I attended a large, happy wedding this past weekend where I spent most
of the afternoon in one of my favorite pastimes, people-watching! I was
especially intrigued watching people dance. As the afternoon progressed,
shyness gave way to the desire to have fun and celebrate! Couples and
clusters, old and very young, all were literally "joining in the
dance" that made up the joy of this afternoon.
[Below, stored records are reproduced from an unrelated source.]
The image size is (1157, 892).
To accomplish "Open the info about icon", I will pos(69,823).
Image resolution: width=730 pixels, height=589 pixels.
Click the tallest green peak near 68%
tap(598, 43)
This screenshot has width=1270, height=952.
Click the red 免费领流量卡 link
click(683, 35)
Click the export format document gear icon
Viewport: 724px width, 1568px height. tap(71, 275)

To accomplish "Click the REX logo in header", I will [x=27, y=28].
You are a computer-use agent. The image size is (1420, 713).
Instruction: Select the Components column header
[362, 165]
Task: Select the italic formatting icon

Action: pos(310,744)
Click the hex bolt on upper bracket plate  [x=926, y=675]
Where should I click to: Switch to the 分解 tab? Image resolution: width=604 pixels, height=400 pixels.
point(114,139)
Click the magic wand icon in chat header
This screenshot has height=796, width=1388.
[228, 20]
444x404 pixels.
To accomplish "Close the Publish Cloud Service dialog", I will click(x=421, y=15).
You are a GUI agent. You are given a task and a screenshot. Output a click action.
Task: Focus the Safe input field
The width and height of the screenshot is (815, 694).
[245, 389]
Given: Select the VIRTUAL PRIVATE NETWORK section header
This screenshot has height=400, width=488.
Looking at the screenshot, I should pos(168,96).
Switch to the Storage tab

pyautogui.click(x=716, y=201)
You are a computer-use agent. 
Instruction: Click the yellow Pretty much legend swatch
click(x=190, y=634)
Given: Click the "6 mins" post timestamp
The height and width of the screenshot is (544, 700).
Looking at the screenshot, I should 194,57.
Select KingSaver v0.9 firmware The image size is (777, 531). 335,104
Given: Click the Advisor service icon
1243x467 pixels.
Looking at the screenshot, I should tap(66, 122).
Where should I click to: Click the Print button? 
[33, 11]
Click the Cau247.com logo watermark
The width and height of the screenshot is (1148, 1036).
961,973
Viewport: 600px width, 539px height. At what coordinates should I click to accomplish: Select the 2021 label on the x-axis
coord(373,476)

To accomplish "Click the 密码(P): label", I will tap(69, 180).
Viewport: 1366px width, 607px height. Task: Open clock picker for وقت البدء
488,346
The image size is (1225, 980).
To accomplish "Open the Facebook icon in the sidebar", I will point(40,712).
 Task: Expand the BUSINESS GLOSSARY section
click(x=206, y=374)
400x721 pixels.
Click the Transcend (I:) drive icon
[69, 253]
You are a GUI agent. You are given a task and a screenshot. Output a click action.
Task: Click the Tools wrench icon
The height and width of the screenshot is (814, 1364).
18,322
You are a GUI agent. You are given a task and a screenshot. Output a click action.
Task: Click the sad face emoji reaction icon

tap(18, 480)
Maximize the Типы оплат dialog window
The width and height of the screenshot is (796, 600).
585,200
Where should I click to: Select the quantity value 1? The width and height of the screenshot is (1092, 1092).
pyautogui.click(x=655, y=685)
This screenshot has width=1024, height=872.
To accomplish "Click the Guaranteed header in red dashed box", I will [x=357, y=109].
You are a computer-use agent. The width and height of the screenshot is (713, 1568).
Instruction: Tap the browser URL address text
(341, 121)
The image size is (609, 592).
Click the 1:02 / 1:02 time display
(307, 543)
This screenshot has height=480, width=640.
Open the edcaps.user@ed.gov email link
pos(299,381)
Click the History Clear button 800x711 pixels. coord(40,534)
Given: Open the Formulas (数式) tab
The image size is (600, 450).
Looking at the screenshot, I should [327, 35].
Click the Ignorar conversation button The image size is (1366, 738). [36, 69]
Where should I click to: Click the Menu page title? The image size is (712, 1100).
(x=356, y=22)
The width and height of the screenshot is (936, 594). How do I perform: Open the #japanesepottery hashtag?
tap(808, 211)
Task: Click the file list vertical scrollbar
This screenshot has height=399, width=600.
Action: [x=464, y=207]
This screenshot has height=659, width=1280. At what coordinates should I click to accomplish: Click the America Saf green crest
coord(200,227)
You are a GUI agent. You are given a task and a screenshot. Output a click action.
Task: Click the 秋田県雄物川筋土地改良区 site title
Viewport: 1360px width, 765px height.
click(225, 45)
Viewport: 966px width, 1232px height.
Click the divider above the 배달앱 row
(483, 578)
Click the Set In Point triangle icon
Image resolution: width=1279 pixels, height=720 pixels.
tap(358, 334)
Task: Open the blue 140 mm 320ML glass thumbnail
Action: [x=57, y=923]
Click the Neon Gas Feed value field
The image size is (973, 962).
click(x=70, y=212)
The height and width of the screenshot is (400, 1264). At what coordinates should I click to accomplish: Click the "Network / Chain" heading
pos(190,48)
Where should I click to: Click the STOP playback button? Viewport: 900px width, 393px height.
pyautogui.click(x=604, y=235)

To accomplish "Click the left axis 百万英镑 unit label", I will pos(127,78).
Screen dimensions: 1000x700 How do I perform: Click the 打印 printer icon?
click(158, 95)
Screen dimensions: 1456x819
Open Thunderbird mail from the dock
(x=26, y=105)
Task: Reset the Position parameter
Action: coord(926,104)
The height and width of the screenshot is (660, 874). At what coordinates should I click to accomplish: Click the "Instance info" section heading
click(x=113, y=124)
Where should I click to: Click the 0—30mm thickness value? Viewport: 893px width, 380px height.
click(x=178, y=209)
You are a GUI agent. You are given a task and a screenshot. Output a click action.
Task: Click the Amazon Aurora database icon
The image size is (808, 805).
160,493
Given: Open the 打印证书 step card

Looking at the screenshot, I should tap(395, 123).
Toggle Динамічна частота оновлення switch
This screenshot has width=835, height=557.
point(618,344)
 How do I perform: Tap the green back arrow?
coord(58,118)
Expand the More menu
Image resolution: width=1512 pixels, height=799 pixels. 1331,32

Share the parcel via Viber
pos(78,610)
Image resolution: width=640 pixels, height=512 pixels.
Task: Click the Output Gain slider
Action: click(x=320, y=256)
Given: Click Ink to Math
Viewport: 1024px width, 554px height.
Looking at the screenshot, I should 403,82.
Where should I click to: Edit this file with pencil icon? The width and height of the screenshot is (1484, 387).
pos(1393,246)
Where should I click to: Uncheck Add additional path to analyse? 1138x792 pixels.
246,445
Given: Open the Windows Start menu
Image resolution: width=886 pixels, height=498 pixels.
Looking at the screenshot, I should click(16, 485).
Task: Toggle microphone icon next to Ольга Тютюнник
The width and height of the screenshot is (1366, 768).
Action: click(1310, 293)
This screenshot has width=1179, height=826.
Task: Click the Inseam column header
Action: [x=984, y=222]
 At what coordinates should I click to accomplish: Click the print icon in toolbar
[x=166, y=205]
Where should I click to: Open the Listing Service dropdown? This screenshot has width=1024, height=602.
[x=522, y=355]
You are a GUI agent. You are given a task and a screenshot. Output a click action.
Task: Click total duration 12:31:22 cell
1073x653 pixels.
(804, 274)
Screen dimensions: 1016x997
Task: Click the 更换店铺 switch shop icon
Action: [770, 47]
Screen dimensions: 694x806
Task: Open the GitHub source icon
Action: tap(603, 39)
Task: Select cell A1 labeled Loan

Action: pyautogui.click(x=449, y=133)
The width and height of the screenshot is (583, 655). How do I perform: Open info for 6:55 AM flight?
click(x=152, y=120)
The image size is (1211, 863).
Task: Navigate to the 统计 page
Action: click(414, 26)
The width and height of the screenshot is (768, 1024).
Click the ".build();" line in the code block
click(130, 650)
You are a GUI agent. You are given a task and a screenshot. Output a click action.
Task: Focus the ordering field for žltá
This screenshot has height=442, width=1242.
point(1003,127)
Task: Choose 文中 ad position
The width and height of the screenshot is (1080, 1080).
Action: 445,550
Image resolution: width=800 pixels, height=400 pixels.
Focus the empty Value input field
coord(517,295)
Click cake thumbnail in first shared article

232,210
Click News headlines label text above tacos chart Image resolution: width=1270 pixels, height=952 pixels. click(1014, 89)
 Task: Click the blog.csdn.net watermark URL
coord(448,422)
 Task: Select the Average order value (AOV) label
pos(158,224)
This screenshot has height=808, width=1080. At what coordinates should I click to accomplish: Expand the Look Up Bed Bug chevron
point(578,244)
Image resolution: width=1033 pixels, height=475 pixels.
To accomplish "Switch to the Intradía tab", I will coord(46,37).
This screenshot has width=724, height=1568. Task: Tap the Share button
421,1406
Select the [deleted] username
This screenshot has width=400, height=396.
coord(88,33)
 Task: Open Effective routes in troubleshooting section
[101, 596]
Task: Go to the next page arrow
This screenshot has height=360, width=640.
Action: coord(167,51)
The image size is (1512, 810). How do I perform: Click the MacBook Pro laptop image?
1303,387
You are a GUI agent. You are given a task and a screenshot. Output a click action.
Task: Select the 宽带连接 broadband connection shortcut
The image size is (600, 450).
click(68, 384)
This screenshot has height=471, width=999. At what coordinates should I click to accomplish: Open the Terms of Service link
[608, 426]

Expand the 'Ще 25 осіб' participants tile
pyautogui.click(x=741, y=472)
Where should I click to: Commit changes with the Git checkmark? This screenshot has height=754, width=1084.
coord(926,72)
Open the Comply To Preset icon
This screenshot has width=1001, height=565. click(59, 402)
One little girl particularly intrigued me. She was an extraordinarily
pretty child, around 8 years old, gregarious and wildly full of energy! She
danced with her dad who tossed and twirled her as she squealed in absolute
delight. Daughter and Dad kept up the uninhibited pace solidly for over
an hour, sometimes joined by Mom, without sign of slowing down, until
the disc jockey announced that everyone would have a chance to try a
new dance!
Our little dancing dynamo sat down on the floor and wouldn't get up.
The mom asked her why she didn't want to dance. The girl answered that
she "didn't know how" to do this new dance. Mom explained to
daughter what she needed to do, the girl nodded that she understood,
and the three of them resumed dancing patterns that looked exactly like
what they had been doing before. The little girl seemed not to notice
that she was doing exactly what she had been doing all afternoon. The
only thing that mattered to her was that she now knew how to do the new
dance, and armed with this knowledge, she was completely unafraid.
One of my other delights of the afternoon was getting to talk at length
with a friend I had not seen in quite awhile. This woman is a most competent,
confident, successful professional in the counseling and healing arts. She
also happens to be an outstanding Broadway/Cabaret-style singer with
whom I had the pleasure of performing several years ago. I asked her
where she had been singing lately, for I hadn't been aware of anything
she had been doing. To my surprise, she told me that she had stopped
singing! I was completely astonished! Singing is something my friend
enjoys doing nearly more than
anything else! Plus, the woman has everything going for her, great looks,
great voice, fine stage delivery; all this and she had quit!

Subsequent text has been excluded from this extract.